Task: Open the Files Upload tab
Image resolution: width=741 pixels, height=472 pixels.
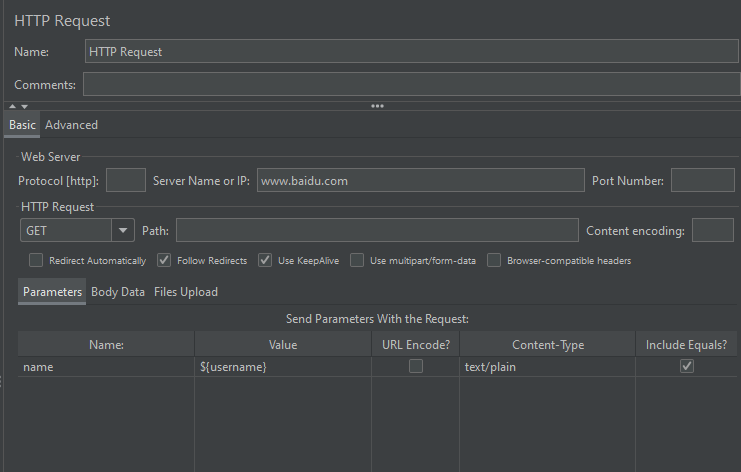Action: [x=186, y=292]
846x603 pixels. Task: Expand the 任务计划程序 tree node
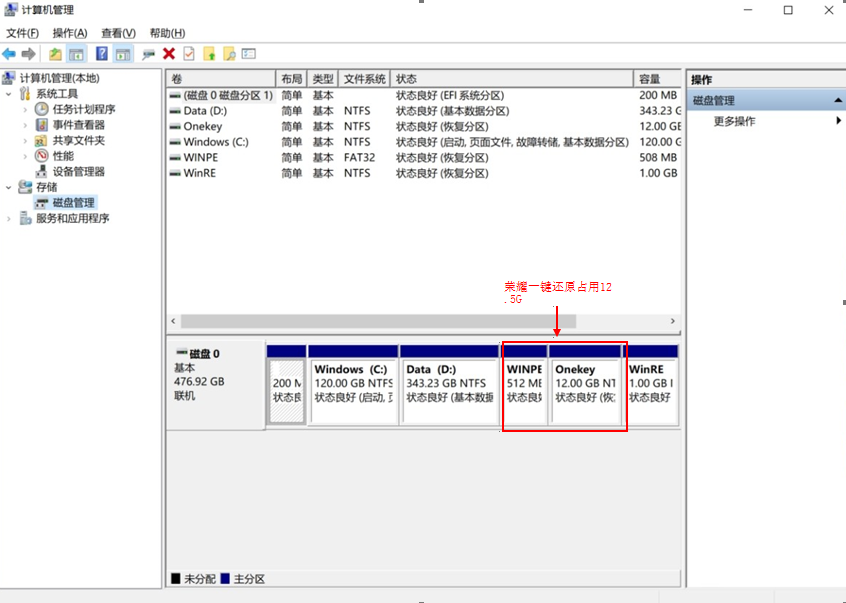[26, 109]
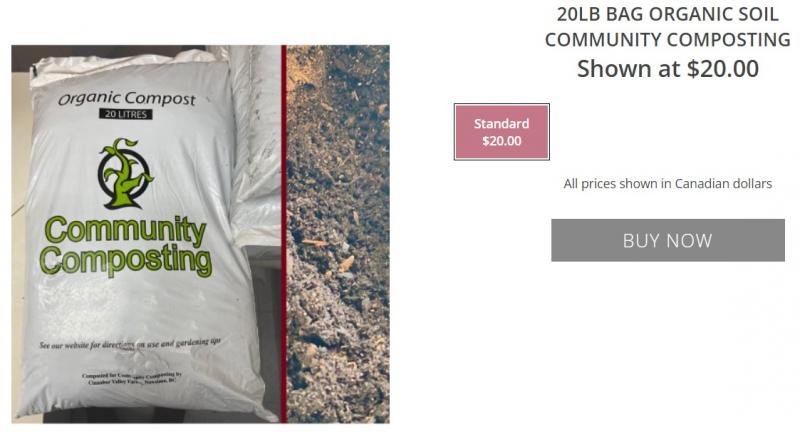800x432 pixels.
Task: Select the Standard $20.00 option
Action: click(x=502, y=132)
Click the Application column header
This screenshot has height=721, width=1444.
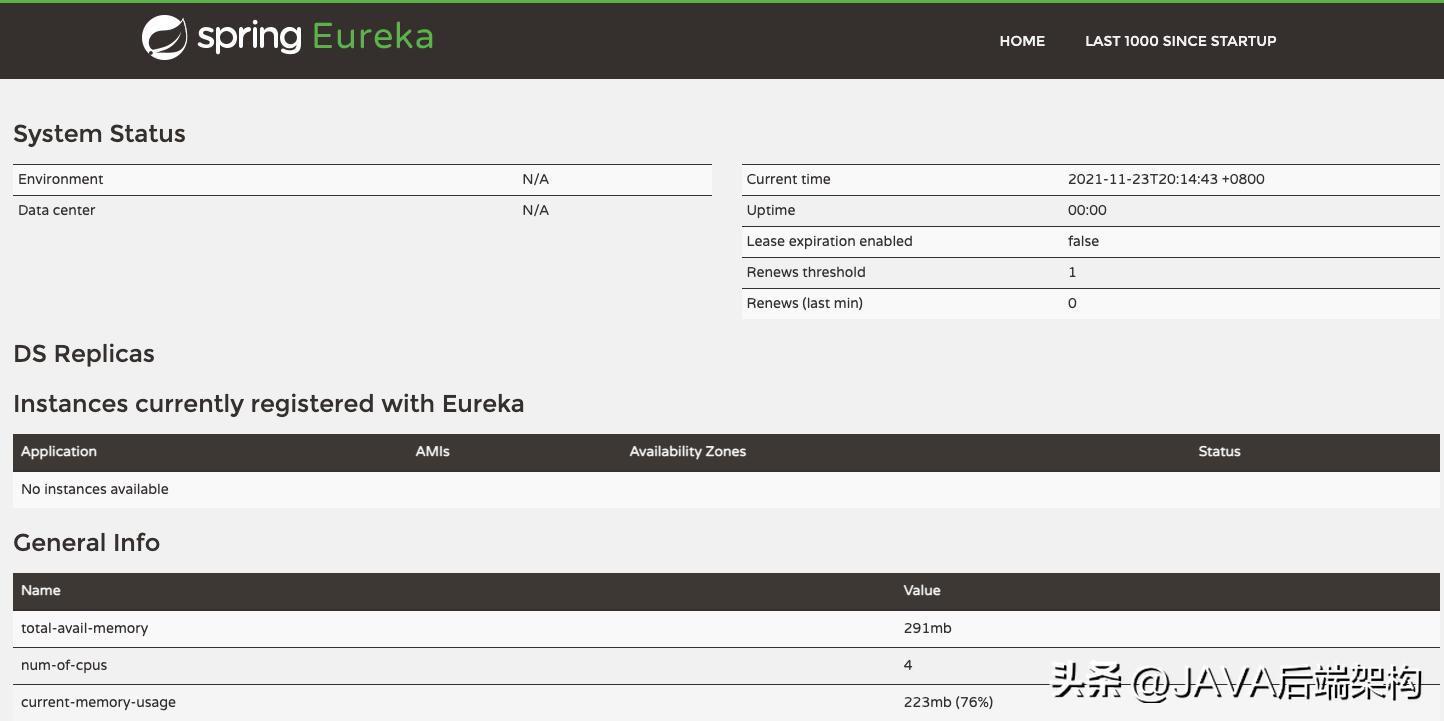(59, 451)
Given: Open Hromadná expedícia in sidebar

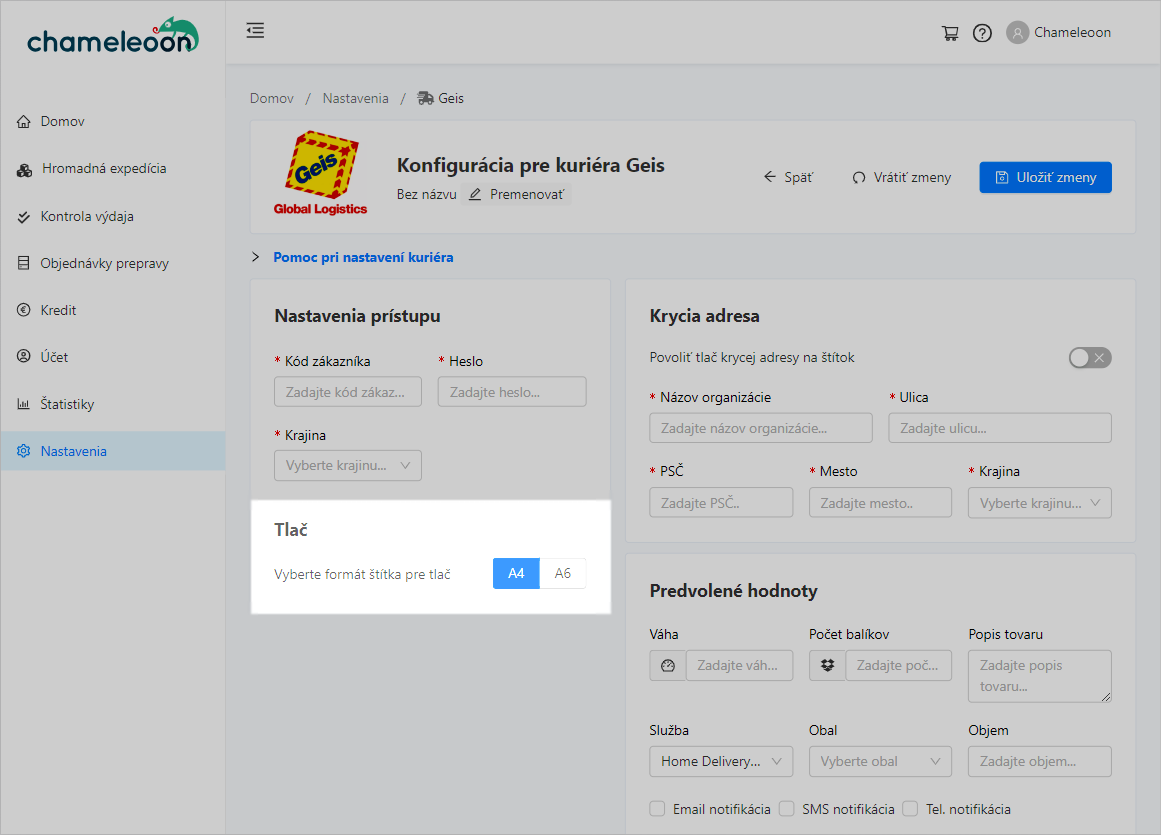Looking at the screenshot, I should pyautogui.click(x=104, y=169).
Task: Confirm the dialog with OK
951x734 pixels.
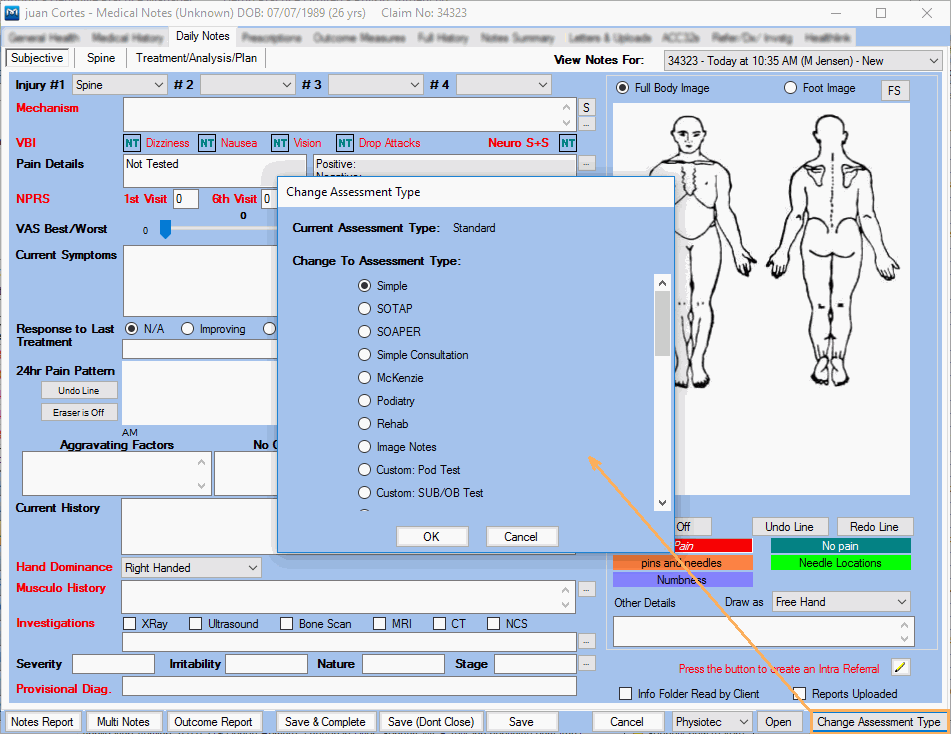Action: 432,537
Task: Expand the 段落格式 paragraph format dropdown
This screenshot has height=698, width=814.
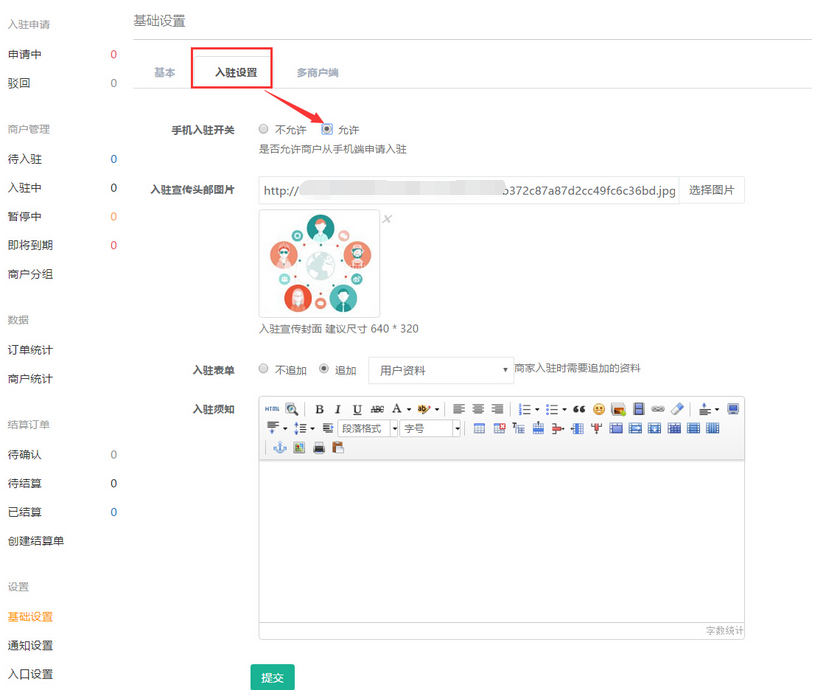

-------

**The task:**
Skipping all pictures, set the listing down exactly as written.

**Exercise solution:**
Task: Open the Files Upload tab
Image resolution: width=741 pixels, height=472 pixels.
Action: [x=186, y=292]
846x603 pixels. Task: Expand the 任务计划程序 tree node
[26, 109]
800x432 pixels.
Task: Select the Standard $20.00 option
Action: click(x=502, y=132)
Click the Application column header
This screenshot has height=721, width=1444.
(59, 451)
Given: Open Hromadná expedícia in sidebar

Looking at the screenshot, I should pyautogui.click(x=104, y=169).
Task: Confirm the dialog with OK
951x734 pixels.
Action: 432,537
Task: Expand the 段落格式 paragraph format dropdown
This screenshot has height=698, width=814.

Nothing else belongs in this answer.